MOROVIC, Martin, STREJČEK, František, NAKAGAWA, Shoma, DESHMUKH, Rahul, S., MURIN, Matěj, BENC, Michal, FULKA, Helena, KYOGOKU, Hirohisa, PENDOVSKI, Lazo, FULKA, Josef, Jr. and LAURINČÍK, Josef. Mouse oocytes nucleoli rescue embryonic development of porcine enucleolated oocytes. Zygote, 2017, 25, 675-685. ISSN 0967-1994.
Year2017
CathegoryScientific publication in impacted journals
Internal link17225.pdf
Abstract

It is well known that nucleoli of fully grown mammalian oocytes are indispensable for embryonic development. Therefore, the embryos originated from previously enucleolated (ENL) oocytes undergo only one or two cleavages and then their development ceases.
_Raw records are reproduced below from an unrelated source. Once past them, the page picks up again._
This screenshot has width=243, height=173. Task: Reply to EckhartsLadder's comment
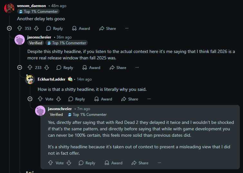(x=77, y=99)
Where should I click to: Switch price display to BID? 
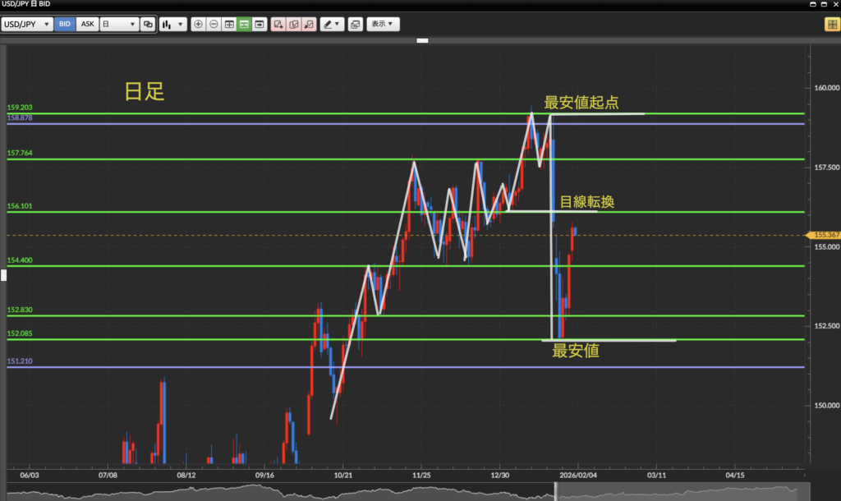pyautogui.click(x=65, y=25)
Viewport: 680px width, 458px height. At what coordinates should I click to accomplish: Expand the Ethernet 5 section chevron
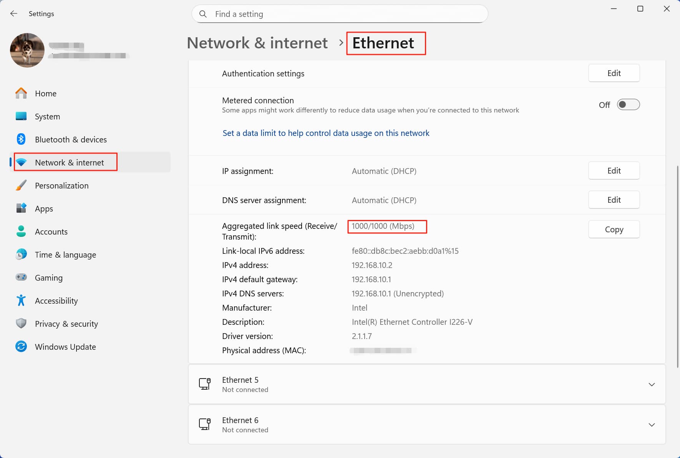(652, 384)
In our study the interspecies (mouse/pig) nucleolus transferred embryos (NuTE) were produced and their embryonic development was analyzed by autoradiography, transmission electron microscopy (TEM) and immunofluorescence (C23 and upstream binding factor (UBF)). Our results show that the re-injection of isolated oocyte nucleoli, either from the pig (P + P) or mouse (P + M), into previously enucleolated and subsequently matured porcine oocytes rescues their development after parthenogenetic activation and some of these develop up to the blastocyst stage (P + P, 11.8%; P + M, 13.5%). In nucleolus re-injected 8-cell and blastocyst stage embryos the number of nucleoli labeled with C23 in P + P and P + M groups was lower than in control (non-manipulated) group. UBF was localized in small foci within the nucleoli of blastocysts in control and P + P embryos, however, in P + M embryos the labeling was evenly distributed in the nucleoplasm. The TEM and autoradiographic evaluations showed the formation of functional nucleoli and de novo rRNA synthesis at the 8-cell stage in both, control and P + P group. In the P + M group the formation of comparable nucleoli was delayed. In conclusion, our results indicate that the mouse nucleolus can rescue embryonic development of enucleolated porcine oocytes, but the localization of selected nucleolar proteins, the timing of transcription activation and the formation of the functional nucleoli in NuTE compared with control group show evident aberrations.